Flow such as this is important to her. Seasonal flow is also key. During the growing period the plantings must move gracefully from one month to the next. This requires continual deadheading, chopping, tweaking and uprooting. June has a deep plant knowledge fostered by having propagated and grown thousands of different varieties.

She still raises great numbers of plants from seed to ensure she has sufficient quantities to “paint” swathes of single varieties through a scheme. She is rigorous in her choice of plants, seeking those that retain an element of wildness, so that they populate the space gracefully, while keeping in harmony with the rugged and strong character of west Wicklow.

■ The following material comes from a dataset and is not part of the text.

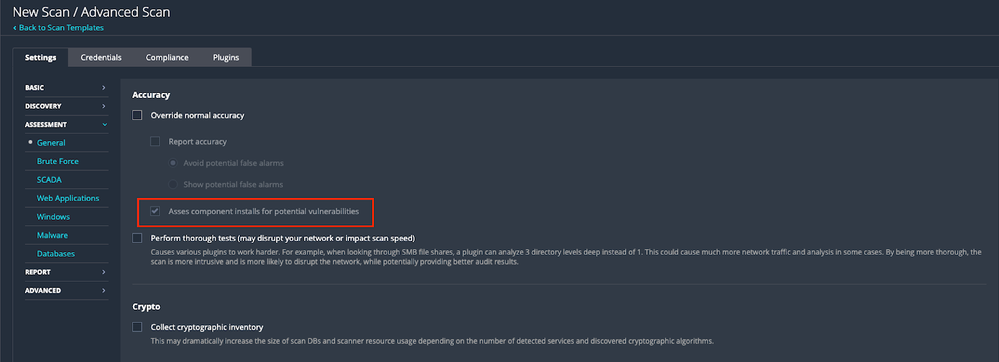
Task: Toggle the Report accuracy checkbox
Action: [x=155, y=141]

Douglas Hoerr, CEO and senior principal of Hoerr Schaudt Landscape Architects, ASLA Fellow. Douglas Hoerr brings a distinctive perspective to landscape architecture borne from his early years on a farm in Indiana. He followed his interest in land, design and building to landscape architecture, while a sabbatical in England early in his career taught him centuries of accumulated English horticultural traditions, where he apprenticed with some of the world’s most respected plantspeople, including John Brookes, Beth Chatto, and Adrian and Alan Bloom.

This rich body of knowledge shapes Douglas’s intuitive, hands-on approach to landscape design and has led to clients as diverse as Crate & Barrel, Apple, the Chicago Botanic Garden, and Northwestern University, as well as numerous collaborations with notable architects for private residences nationwide. He is also renowned for his roof gardens.

Today, Douglas leads Hoerr Schaudt, a 40-person landscape architecture studio in Chicago known for its inspirational use of horticulture as a transformative element.